The setting is perfect for me to put some thoughts in writing. Some thoughts that have been troubling me for a while now. Thoughts about religion, caste, segregation, atrocity and of course love.
To a great extent, the trigger for this post is a sermon I was exposed to on Christmas day this year. A good one, no doubt, it put the fear of God in your heart and promised a lot of good to come. There were some scared and worried people out there (when the sermon was on) - of course, the love of God was promised along with the complete benefits package, so there was nothing but happiness on the faces afterwards.
This seems to be the pattern, I observe, in any religion or religious exercise. There are 2 distinct parts to it: 1. The threat & 2. The hook.
Let me explain: 'the threat' tells you what happens if you get distracted, get any 'strange' thoughts. It is the promise of bad things to come, if you aren't 'careful'. At the least, it is the promise that 'good' will never reach you, or that existing 'good' will go away.
The hook is the complement to the threat. This is where you get promised forgiveness, profits and eternal life. This is your assurance of a ticket to a great life & after-life.
And all you have to do for the package to work is - wait for it - 'you just have to stop thinking'.
Truly.
I was wanting to ask the preacher that day, what happens to all the other people, who do not subscribe to the same beliefs, who have their own faith? These people believe in something too, same as you do. Their faith is every bit as strong as yours.
And I realized something I hadn't quite understood before - the difference between tolerance and love.
What each religion practices or recommends practicing, is tolerance. Now, to put this in another way, you could probably just call it ignorance. 'Ignore the poor souls' - they have no idea what they are doing. Or worser yet - 'pray for their forgiveness' (what high-handedness!).
And this is where we lose out on life, and the meaning of it all. In our constant need for confirmation and assurance, the plot is lost. And we miss out on love.
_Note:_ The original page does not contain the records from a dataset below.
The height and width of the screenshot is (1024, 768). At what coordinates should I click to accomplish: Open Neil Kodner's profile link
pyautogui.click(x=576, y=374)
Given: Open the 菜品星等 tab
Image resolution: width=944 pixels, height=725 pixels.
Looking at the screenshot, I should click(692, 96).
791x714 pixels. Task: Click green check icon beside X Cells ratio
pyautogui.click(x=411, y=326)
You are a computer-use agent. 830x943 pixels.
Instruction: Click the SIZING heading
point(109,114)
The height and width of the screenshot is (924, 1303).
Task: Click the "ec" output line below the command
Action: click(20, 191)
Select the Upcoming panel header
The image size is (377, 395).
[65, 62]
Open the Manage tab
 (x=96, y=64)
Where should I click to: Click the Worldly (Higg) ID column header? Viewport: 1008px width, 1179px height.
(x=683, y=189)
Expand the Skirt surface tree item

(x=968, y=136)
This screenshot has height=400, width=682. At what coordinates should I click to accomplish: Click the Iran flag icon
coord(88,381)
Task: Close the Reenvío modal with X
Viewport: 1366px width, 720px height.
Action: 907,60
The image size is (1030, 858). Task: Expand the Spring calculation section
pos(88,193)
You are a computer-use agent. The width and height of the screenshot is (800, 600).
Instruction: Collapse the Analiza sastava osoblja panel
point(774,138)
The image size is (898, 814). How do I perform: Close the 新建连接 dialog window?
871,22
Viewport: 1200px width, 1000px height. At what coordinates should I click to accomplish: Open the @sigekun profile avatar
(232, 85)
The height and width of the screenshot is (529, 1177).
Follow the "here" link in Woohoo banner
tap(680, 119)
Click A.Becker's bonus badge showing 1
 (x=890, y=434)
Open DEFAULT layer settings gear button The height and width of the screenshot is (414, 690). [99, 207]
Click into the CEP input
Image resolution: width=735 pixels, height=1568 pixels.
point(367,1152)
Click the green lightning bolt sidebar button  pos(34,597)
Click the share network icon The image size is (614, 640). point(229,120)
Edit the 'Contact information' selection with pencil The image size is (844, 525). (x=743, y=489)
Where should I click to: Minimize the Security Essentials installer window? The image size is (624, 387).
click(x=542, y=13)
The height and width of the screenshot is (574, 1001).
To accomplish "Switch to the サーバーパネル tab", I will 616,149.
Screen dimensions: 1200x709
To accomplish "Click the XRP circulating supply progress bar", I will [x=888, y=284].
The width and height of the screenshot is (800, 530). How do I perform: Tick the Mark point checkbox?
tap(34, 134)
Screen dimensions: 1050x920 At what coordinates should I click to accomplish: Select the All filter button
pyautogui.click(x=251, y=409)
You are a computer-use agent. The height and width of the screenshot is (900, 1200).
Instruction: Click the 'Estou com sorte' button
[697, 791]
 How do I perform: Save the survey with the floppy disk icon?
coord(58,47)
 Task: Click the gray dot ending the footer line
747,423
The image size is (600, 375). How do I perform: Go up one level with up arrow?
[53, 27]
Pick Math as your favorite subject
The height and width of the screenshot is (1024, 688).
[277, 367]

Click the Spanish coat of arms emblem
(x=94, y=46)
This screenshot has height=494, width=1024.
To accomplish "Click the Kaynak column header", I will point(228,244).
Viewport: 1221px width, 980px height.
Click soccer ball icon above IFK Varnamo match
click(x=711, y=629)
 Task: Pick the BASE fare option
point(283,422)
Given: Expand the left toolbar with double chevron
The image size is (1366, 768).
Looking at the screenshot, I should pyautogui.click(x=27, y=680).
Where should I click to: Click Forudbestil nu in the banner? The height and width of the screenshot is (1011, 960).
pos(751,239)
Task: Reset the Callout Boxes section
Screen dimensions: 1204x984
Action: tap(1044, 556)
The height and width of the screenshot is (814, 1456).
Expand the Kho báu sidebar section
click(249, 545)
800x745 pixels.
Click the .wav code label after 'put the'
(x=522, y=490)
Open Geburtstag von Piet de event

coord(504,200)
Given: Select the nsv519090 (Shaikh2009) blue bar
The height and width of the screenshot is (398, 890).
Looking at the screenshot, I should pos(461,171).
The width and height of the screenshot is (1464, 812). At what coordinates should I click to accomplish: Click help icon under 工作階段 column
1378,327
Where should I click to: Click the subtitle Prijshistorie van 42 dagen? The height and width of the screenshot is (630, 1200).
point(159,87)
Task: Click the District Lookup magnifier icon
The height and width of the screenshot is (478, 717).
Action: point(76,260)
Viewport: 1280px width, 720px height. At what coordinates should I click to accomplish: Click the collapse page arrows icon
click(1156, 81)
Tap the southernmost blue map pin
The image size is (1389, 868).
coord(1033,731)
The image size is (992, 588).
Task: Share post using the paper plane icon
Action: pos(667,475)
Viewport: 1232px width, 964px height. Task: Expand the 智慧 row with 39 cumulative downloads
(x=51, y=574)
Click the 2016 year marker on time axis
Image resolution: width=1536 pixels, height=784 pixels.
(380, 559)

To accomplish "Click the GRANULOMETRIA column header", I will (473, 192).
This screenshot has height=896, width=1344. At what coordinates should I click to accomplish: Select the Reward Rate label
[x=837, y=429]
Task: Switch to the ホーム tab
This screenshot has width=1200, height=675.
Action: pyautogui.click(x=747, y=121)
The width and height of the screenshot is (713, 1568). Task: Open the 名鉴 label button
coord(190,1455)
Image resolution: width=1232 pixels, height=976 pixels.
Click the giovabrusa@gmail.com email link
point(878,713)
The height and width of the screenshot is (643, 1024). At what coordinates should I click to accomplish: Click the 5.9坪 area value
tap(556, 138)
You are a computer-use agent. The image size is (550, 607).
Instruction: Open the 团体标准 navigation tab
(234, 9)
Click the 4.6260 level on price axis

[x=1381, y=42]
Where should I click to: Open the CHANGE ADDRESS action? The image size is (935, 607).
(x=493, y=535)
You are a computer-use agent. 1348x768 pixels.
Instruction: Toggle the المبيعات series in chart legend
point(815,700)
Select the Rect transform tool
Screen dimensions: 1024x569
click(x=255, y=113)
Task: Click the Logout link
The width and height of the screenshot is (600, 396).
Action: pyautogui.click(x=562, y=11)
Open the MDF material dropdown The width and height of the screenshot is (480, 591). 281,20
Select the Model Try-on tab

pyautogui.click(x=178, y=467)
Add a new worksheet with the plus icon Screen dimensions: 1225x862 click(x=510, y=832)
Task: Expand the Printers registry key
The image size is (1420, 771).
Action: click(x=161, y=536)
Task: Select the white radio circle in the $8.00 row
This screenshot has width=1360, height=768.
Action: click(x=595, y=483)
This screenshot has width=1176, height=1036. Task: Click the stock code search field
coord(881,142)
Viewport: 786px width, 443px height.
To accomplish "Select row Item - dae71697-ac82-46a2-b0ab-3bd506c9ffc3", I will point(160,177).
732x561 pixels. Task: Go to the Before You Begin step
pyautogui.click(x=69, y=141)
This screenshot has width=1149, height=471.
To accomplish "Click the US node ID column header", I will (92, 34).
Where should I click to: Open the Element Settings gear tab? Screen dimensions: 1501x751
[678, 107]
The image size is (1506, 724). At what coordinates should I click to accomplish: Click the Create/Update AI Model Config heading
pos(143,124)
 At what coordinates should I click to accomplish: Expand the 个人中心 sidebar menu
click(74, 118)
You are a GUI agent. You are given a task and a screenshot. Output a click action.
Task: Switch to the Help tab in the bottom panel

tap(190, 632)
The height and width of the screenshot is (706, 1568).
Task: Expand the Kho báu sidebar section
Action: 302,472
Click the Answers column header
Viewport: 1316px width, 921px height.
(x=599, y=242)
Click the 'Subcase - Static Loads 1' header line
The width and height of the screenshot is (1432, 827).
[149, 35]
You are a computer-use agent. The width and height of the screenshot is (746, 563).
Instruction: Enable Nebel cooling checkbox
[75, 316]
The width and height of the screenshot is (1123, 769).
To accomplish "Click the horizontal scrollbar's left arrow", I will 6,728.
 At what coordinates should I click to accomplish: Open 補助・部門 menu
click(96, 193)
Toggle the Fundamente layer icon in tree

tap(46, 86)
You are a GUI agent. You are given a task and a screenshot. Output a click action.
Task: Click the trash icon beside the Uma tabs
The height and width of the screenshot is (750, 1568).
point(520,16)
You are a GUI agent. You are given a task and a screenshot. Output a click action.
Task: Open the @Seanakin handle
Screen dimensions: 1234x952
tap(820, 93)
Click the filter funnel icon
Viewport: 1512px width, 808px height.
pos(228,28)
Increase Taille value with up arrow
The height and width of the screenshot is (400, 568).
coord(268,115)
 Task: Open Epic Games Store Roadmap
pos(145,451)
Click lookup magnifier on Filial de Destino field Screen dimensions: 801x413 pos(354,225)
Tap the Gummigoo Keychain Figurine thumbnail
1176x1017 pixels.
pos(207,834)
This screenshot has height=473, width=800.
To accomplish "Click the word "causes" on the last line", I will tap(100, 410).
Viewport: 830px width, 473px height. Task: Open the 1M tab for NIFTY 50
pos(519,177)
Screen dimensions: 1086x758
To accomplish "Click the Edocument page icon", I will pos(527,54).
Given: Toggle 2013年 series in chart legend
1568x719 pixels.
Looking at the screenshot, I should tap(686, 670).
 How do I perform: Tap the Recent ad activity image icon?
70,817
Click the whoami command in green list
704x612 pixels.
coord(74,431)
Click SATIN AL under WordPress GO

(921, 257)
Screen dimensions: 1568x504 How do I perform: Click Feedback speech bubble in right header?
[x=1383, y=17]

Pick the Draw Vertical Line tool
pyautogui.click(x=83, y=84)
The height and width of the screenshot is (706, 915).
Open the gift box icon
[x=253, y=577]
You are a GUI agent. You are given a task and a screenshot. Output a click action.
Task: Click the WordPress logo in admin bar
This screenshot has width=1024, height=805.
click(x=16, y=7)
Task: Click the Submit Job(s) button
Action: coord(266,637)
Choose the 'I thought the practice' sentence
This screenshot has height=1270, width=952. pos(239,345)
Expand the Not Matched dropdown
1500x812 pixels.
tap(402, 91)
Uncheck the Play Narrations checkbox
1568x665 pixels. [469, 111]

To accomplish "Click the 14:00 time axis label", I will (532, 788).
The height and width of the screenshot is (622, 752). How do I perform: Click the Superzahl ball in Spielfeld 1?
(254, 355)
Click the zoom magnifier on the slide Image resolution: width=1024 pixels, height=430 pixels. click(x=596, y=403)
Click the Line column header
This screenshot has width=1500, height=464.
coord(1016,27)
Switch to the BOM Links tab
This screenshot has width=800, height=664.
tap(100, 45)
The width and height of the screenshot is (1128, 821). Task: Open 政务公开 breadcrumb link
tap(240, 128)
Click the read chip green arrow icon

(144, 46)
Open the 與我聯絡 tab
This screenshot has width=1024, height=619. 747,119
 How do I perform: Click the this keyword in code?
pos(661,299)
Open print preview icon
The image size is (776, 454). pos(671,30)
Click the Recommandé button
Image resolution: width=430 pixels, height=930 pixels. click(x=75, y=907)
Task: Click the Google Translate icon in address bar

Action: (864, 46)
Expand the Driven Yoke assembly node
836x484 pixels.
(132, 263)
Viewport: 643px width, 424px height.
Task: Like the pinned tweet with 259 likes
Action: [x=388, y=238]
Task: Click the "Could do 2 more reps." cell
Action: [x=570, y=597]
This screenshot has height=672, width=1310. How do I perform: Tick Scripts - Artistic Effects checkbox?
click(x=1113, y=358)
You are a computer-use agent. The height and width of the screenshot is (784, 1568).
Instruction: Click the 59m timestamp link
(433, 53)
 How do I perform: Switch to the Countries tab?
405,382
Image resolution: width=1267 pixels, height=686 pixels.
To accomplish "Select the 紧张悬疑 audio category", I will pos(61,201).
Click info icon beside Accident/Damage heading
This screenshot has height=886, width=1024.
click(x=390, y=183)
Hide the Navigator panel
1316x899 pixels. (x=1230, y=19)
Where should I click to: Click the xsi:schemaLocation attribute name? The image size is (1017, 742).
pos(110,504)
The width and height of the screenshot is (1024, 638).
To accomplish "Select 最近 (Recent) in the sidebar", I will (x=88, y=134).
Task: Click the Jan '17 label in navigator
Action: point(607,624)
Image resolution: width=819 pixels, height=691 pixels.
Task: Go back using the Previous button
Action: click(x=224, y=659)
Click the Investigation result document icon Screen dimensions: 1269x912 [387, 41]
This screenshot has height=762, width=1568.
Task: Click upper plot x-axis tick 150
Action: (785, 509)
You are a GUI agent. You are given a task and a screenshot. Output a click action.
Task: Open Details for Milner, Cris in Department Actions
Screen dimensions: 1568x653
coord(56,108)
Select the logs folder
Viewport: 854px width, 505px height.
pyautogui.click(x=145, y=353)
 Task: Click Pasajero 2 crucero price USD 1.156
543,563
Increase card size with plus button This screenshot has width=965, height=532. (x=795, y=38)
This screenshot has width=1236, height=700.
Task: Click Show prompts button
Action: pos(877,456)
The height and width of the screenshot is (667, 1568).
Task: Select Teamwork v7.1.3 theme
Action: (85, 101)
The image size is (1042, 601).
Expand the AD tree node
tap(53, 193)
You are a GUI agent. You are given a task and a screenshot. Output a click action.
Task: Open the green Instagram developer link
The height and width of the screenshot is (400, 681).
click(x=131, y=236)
This constant need for something to believe in, for something to adhere to is human nature. In fact any rebellious nature or 'questioning tendency' is constantly suppressed - through fear, threat of love and happiness.
However, here's the rub - Love cannot arise out of fear.
I remember getting distracted during that sermon that day (-50 ounces of honey in the afterlife for me)
I decided a long time time ago, to stop subscribing to religion. The 'subscription stoppage' was caused in part by some revolutionary thoughts and to a large extent due to the man-kill-man Religious riots that were on at that time in north-western India.
I decided I was going to ignore religious thought, that I would live by my conscience. I decided to live by love. I decided to step out the trappings of a 'tolerance' based living.
I have made some stupid decisions in my life, but I firmly believe this was the best decision I have taken till date. And If God was going to send me to hell, just because I chose to love without limits, then so be it. I can betcha Hell is going to be way better than heaven.
I believe I am lucky in a lot of ways, there is so much love enveloping me. I would not have been able to pursue these decisions in earnest otherwise.
10..9..8..7..6..5..4..3..2..1
and the new year is here.. (the Jazz band is playing Auld Lang Syne - beautiful)
So here is my new year wish:
May we be able to open out our minds a little more. May our need for confirmation be satisfied by our conscience and through love. And may this new year bring great joy to each one of us and to the entire world.
Happy New Year!
-Jerome.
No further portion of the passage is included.